SOURCE PASSAGE:
═══

# Trading Standard warning on French Cheese



## locovan (Oct 17, 2007)

http://www.food.gov.uk/news/newsarchive/2012/apr/reblochon
Agency warning on certain brands of French-bought reblochon cheese

Friday 27 April 2012

The Food Standards Agency (FSA) is warning people who may have bought any of three particular brands of reblochon cheese in France to discard them. The French authorities have issued an alert about potential contamination with the bacteria that causes brucellosis.

The cheeses, sold under the brand names of Le Campagnard, Gaston, and Pernet Mugnier Christian, are being recalled in France following the detection of the bacteria Brucella in the unpasteurised milk used to make them.

They were sold from February to April 2012 in 450g packs. The affected cheeses were not supplied to any businesses in the UK. However, the FSA is warning people who may have travelled to France and bought the products there, not to consume them.

═══

INPUT DATA:
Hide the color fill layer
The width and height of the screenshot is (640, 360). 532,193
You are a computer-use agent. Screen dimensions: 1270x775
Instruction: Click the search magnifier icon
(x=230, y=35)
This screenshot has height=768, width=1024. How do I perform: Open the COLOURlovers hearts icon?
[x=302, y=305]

═══

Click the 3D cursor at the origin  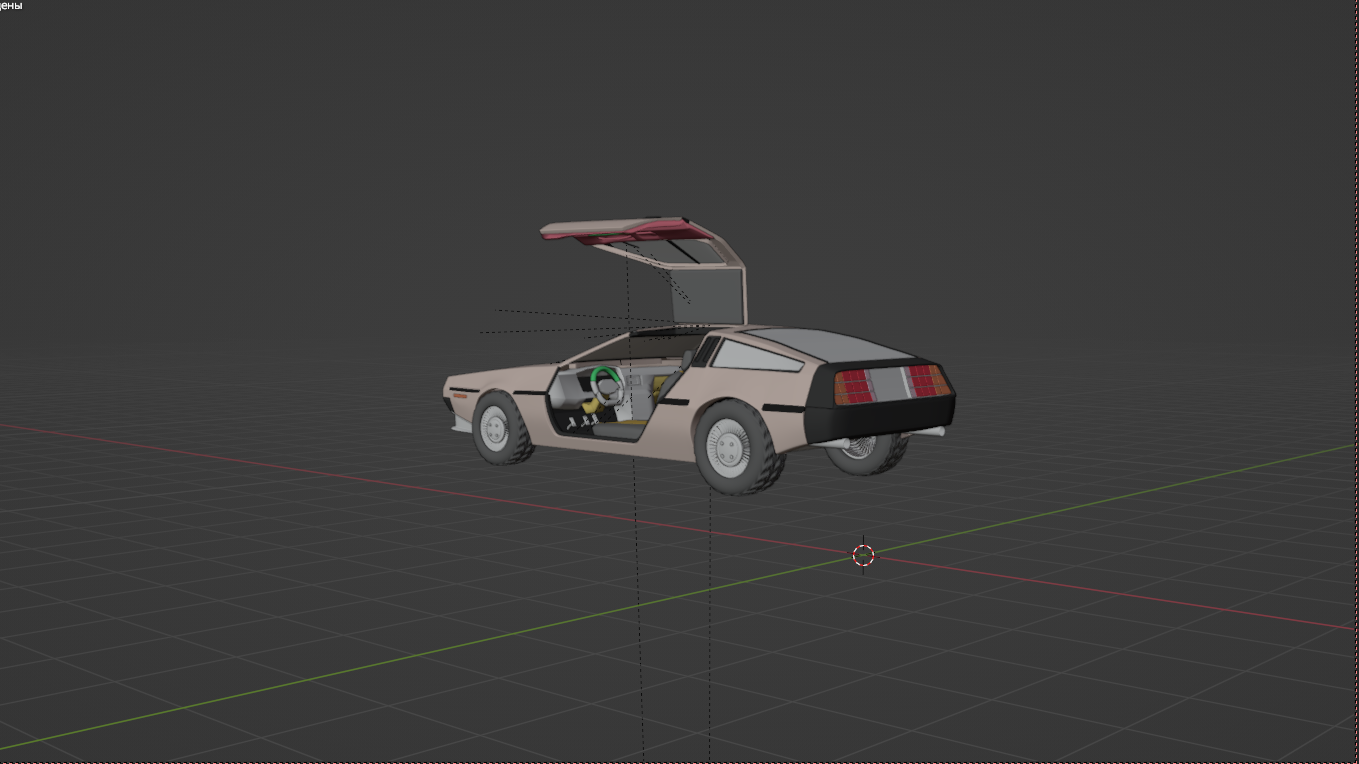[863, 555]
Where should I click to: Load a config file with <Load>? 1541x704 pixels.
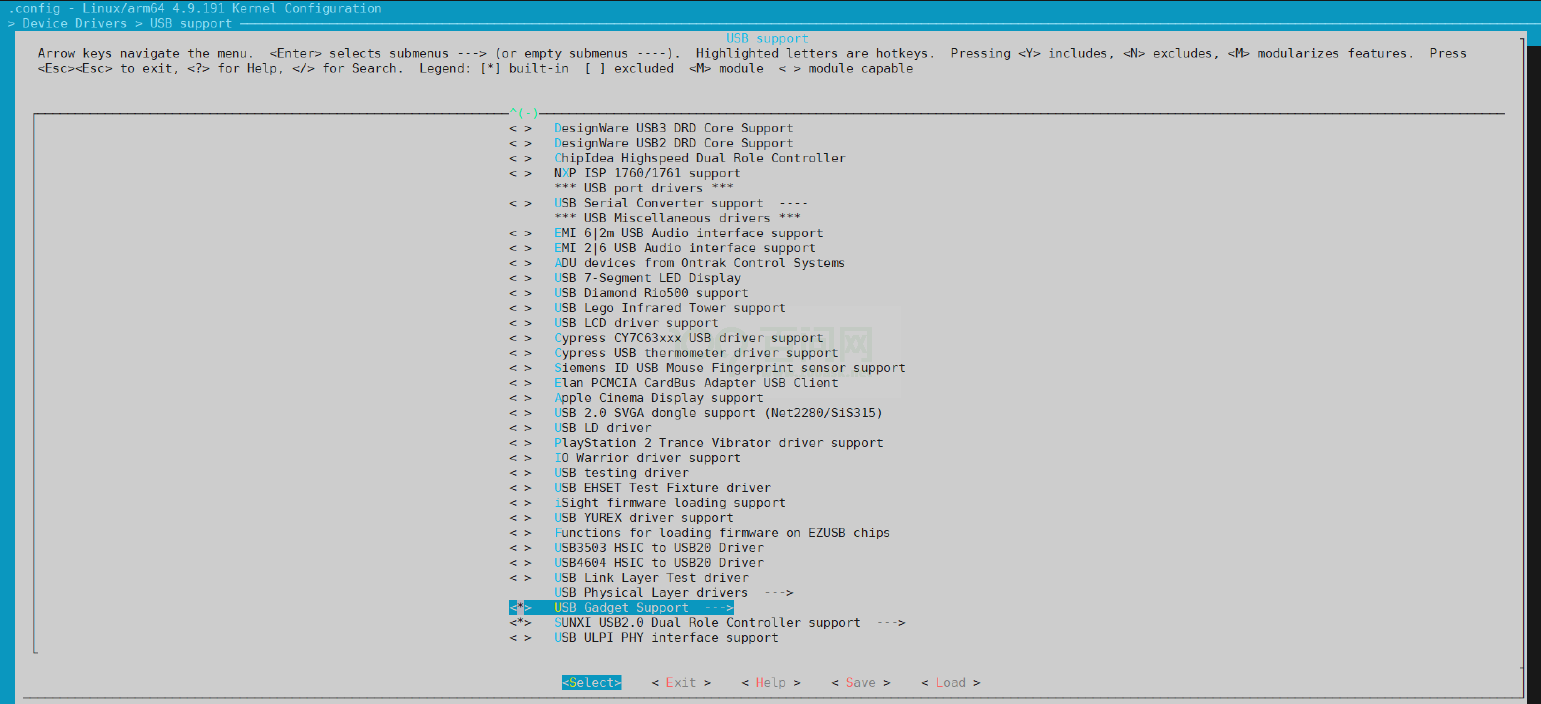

═══

WORK REQUIRED:
Write out the reblochon cheese warning word for word, from "## locovan (Oct" up to and including "to consume them.". The items that come after the reblochon cheese warning have no connection to it.

RESPONSE BOX:
## locovan (Oct 17, 2007)

http://www.food.gov.uk/news/newsarchive/2012/apr/reblochon
Agency warning on certain brands of French-bought reblochon cheese

Friday 27 April 2012

The Food Standards Agency (FSA) is warning people who may have bought any of three particular brands of reblochon cheese in France to discard them. The French authorities have issued an alert about potential contamination with the bacteria that causes brucellosis.

The cheeses, sold under the brand names of Le Campagnard, Gaston, and Pernet Mugnier Christian, are being recalled in France following the detection of the bacteria Brucella in the unpasteurised milk used to make them.

They were sold from February to April 2012 in 450g packs. The affected cheeses were not supplied to any businesses in the UK. However, the FSA is warning people who may have travelled to France and bought the products there, not to consume them.